I appreciate how you put this subject. Your videos give me better explanations for Linear Algebra and Calculus 3. Thank you so much!
haydeeholliday
DR Pavel. You remark that geometric diagrams are not a demostration of vectorial addition properties, and I agree, but if you would like to have a formal demostration, where can I find them? . All books use the paralelogram rule and no one use a formal demostration. Thanks in advance
gguevaramu
02:35 Sir, what do you mean by formal proof ? Is there any other proof? If yes, please tell where I could get it.
kaminipandey
why the definition is like that for the length? I get the direction of the result of addition but the definition for its length isn't clear. despite the fact it will be clear in an argument includes components.
abdulrahmanmahmoudanter
The "Bourbaki" definition of a vector is that it's an element of a vector space. We can draw arrows in the plane or in space, and impose rules on how they combine, but it's not clear how to characterize these "geometric entities" other than saying that they live in a vector space. Having been brought up in this "Bourbaki" tradition, where a rigorous definition of an object is given by a set with a structure imposed on it, it's very difficult to read older works, like Cartan's Geometry of Riemannian Spaces, in that he doesn't define a structure (worse, he doesn't even define what a vector is!) before introducing an object, and distinguishes between a vector v, and the Cartesian triple that represents it after an imposition of Cartesian coordinates. It's almost as if he thought of vectors as "actual objects living in space". How to reconcile these two views?
maxisjaisi
You make maths seem interesting, thank you. Im in last year of maths and i was feeling a bit discouraged but not anymore thanks to you :)
darkdevil
Glad to see you're still doing this, and have almost 25k subscribers. Awesome. Recommending this to my MVC professor tomorrow.
chrstfer
thanks for all the efforts .I heard some people talking about attached or sticked vectors (don't have the freedom to move their application or first point) and free vectors. please have you got some more information, thanks again...
SkanderTALEBHACINE
(6:43) It does convince me since there is no stretching or rotation going on while you parallel transport a vectors in an Euclidean space, i.e. the sum will always become the greatest "hypotenuse" in the projected parallelepiped (i.e. all possible tip-to-toe configurations), therefore *a+b+c* must always be associative (in Euclidean space). It also follows from this that the order in how you add them does not affect the end result, i.e. *a+b+c* = *c+b+a* etc. Which is another way to say that vectors -always- _commute_ under addition.

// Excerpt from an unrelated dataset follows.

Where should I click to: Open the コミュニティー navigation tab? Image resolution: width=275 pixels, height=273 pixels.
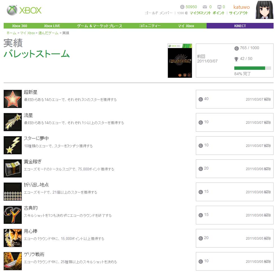(150, 26)
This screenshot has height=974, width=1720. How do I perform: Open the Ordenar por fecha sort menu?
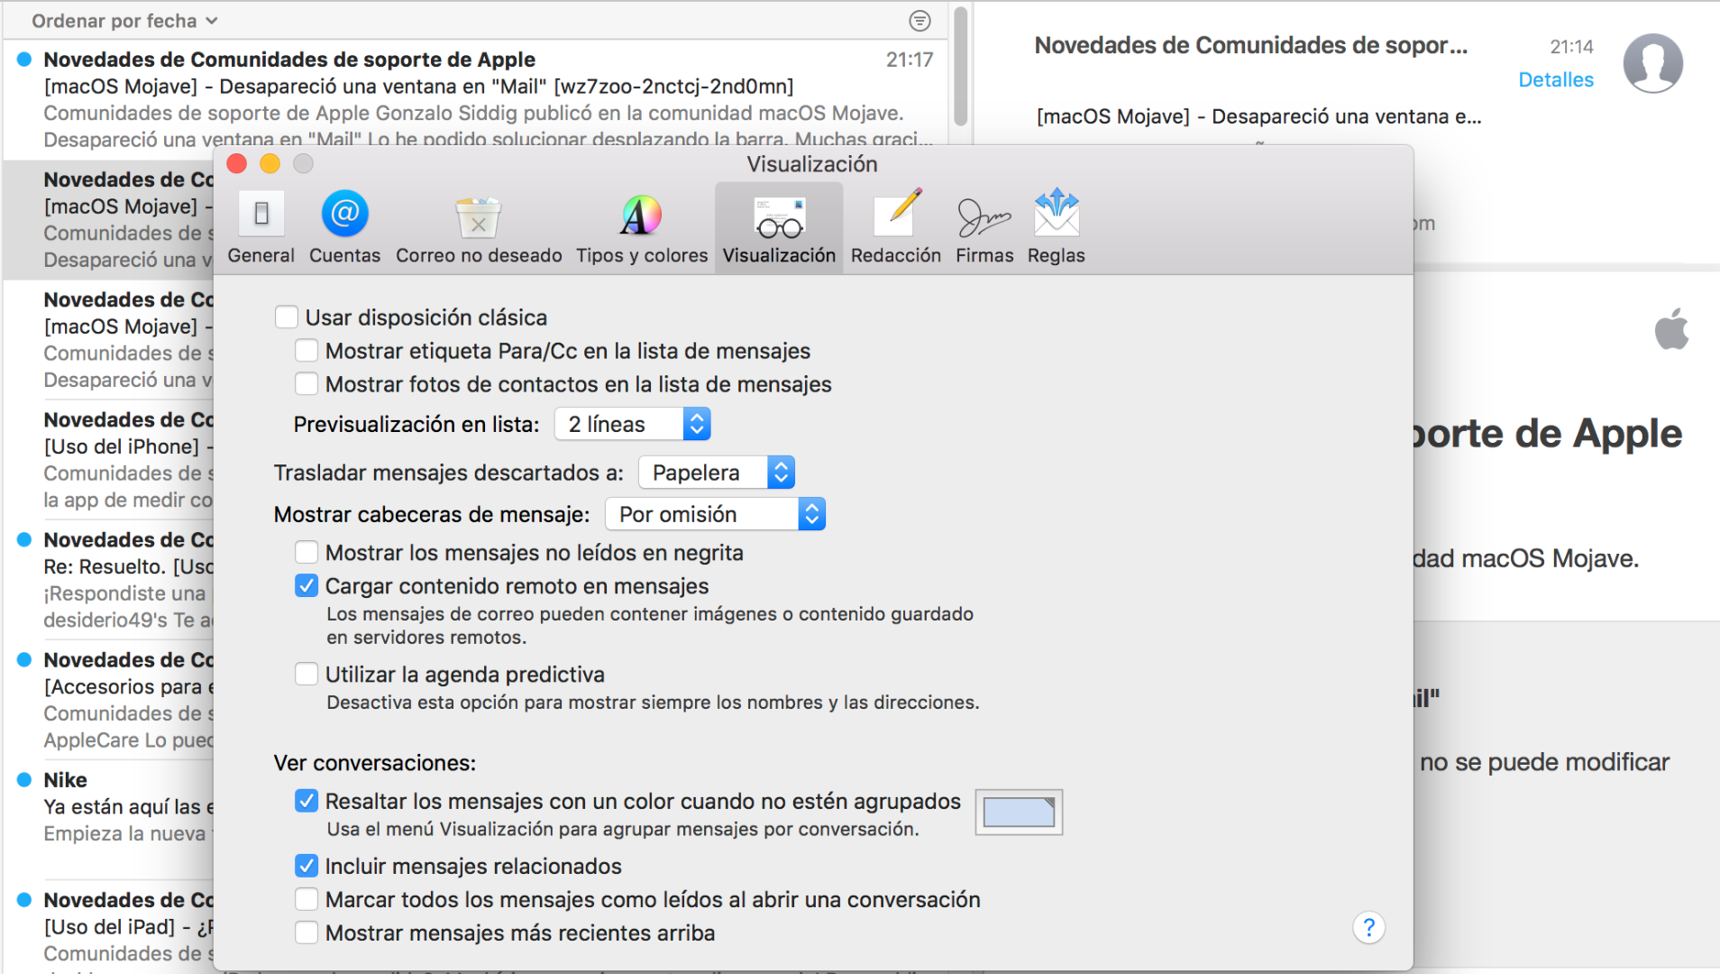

A note about multiplying a vector with a number (scalar): in the physical interpretation, multiplying with a a scalar does not change the vector to another object. It just change the characteristic, i.e. magnitude, of the object. One can think about the scalar as "energy" transferred to, or removed from, the object, and as such we also realize that energy does not have any intrinsic dimension but its manifestation depends on the object itself, i.e. pressure, momentum, stress, etc.